Entro en la fiebre. Desde mi ventana veo el nacimiento de los mares, colinas que la espuma reviste, novias muertas, sumergidas. Temo ser encontrada con esa visión, que descubran mi deseo de correr tras una legión de ahogados. El cuerpo se precipita, resplandece. Soy una con el todo; los pies me liberan del camino. Convulsa la espada, el oro del estanque. La llama va en ascenso, corta el hilo de la resistencia. Hay una mano perdida para la escritura, otra que la rescata. No la teje, sólo cuida de la verticalidad del sueño. No paro de caer. Mira esta lluvia malva: ha encontrado otro linaje, un anticipo místico, un animal de fondo que se recuerda y nos recuerda.

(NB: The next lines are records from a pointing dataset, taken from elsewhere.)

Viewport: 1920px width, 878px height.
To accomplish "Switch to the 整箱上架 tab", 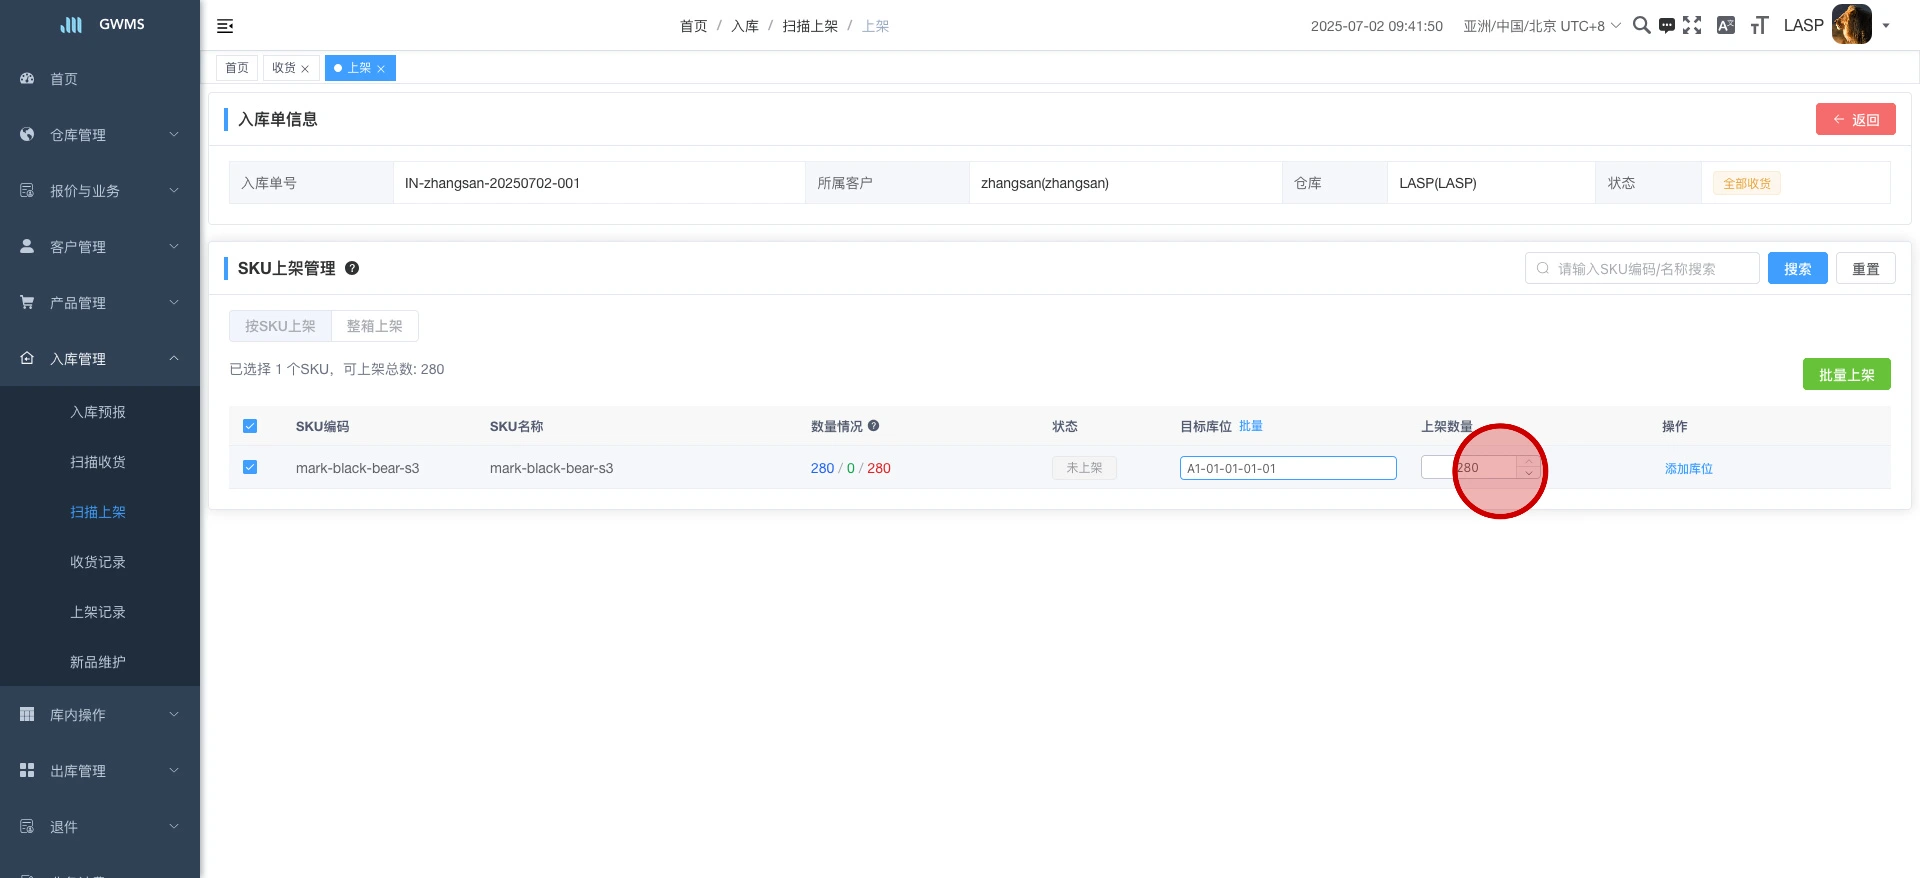I will (x=374, y=326).
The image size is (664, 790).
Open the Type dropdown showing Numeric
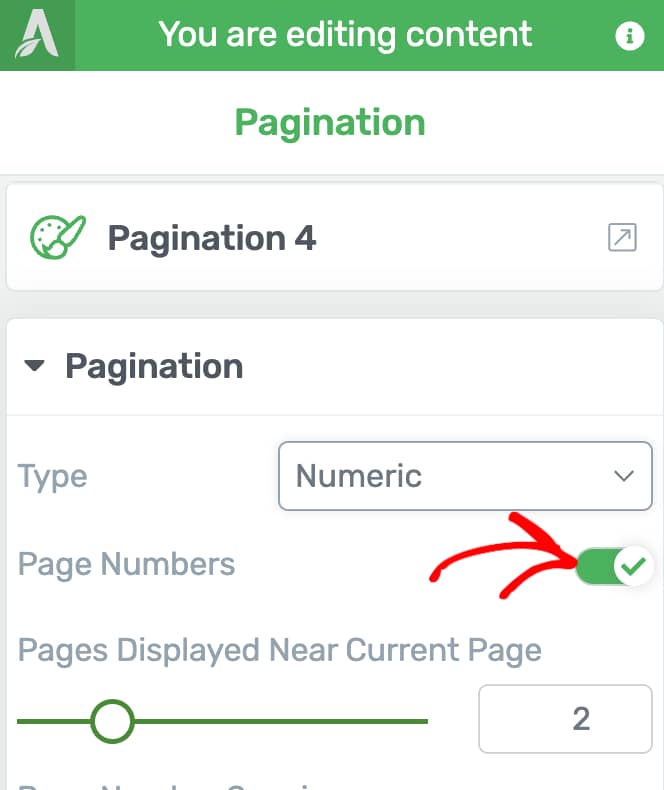(x=465, y=476)
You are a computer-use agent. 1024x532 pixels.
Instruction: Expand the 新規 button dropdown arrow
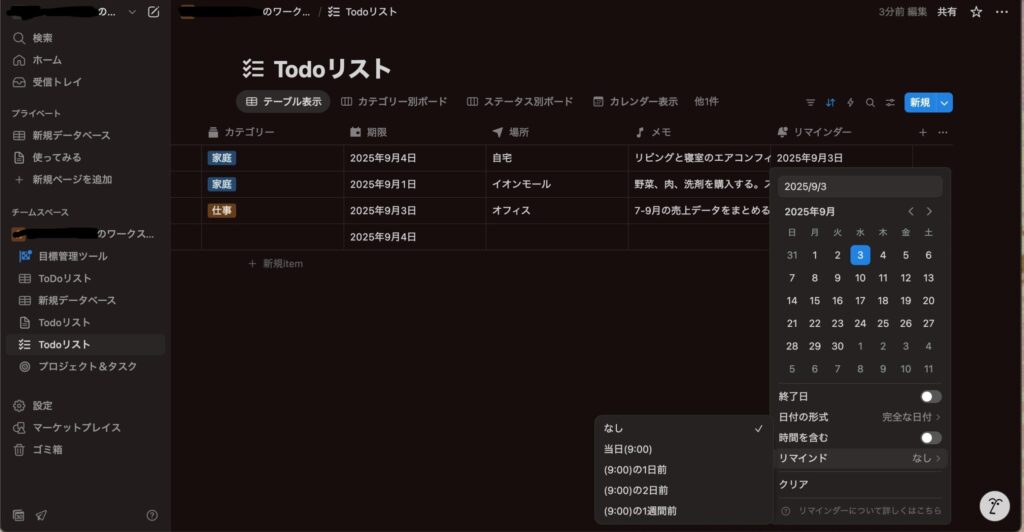coord(945,102)
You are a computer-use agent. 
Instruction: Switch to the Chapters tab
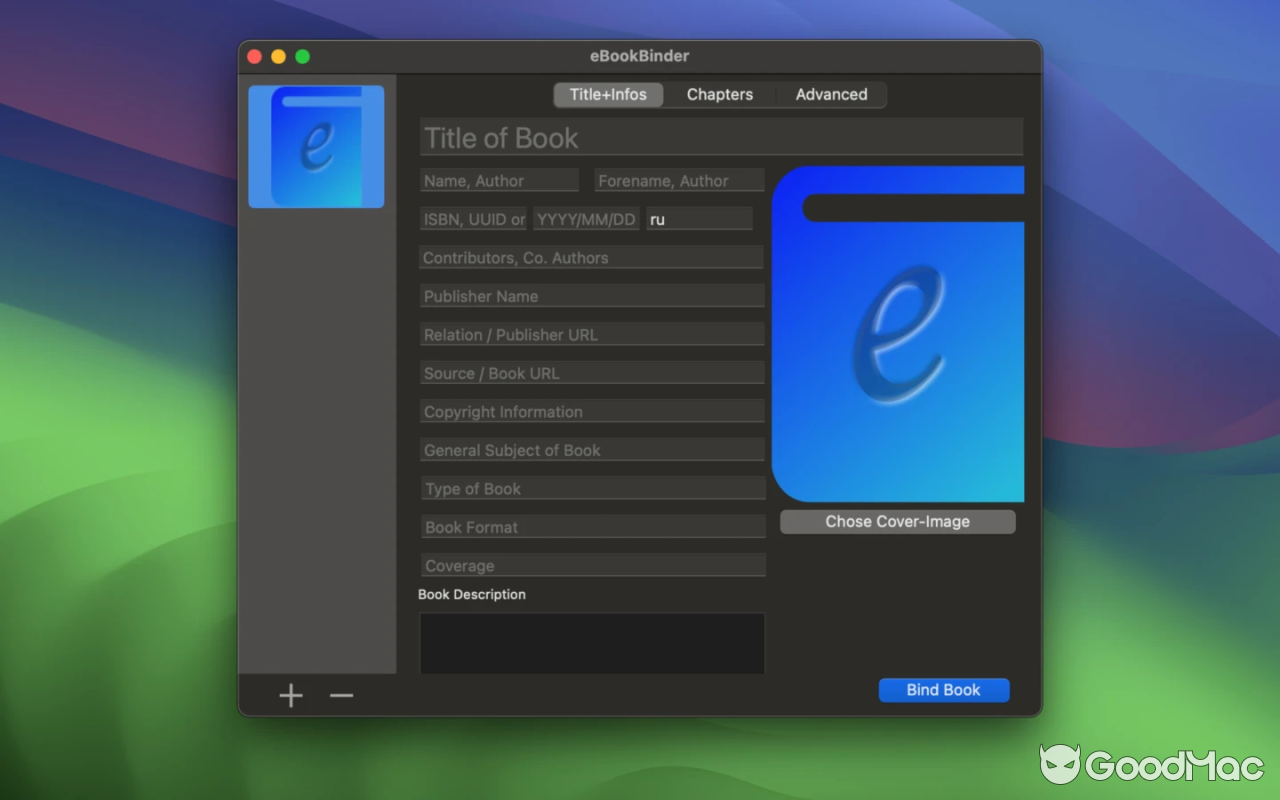click(x=719, y=94)
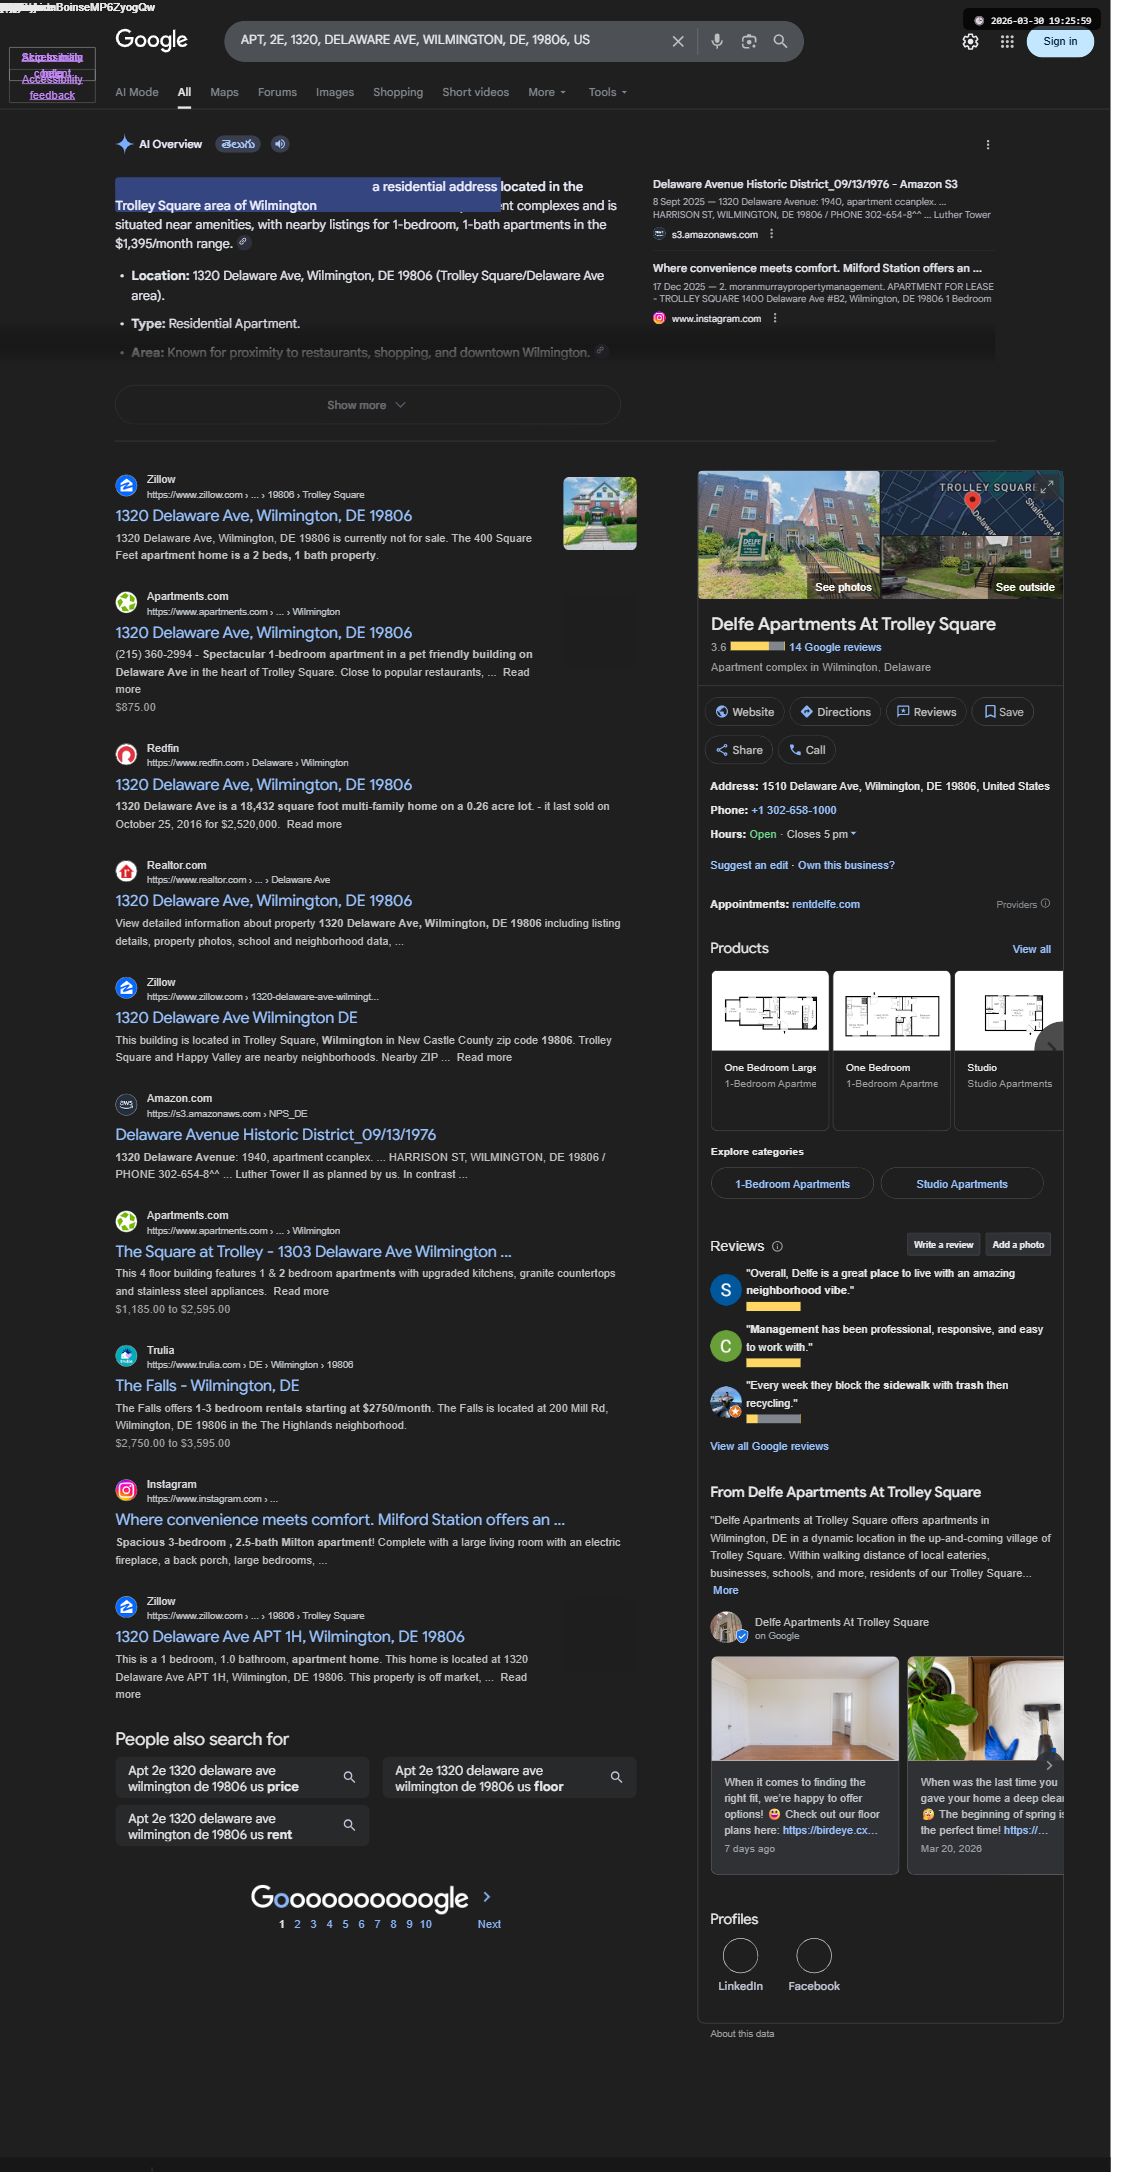Open the Trolley Square map thumbnail
Image resolution: width=1124 pixels, height=2172 pixels.
[971, 503]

Es el frío, la exaltación, la mano que te abre, y el goce. No sueltes la flor.

Notas

1Bajo un título paródico que recuerda la reflexión de U. Eco acerca de la posmodernidad, en “Edénicos y apocalípticos”, Humberto Jarrín (2013) le toma el pulso al movimiento poético en Cali, para cuestionar el carácter gregario de los colectivos que proliferan en la capital del Valle del Cauca, bajo el mero activismo literario de convocar recitales y celebrar tertulias, sin acaso consolidar una propuesta poética destacada por parte de sus miembros. Este carácter gremial acentúa la excepción que caracteriza la individualidad de los poetas nacidos en los años setenta y ochenta.

2Una antología poética de mujeres que cubre el periodo de nuestra muestra y la aproximación crítica es la que preparó Andrea Cote para Vaso Roto en 2019, titulada “Pájaros de sombra. Diecisiete poetas colombianas (1989-1964)”.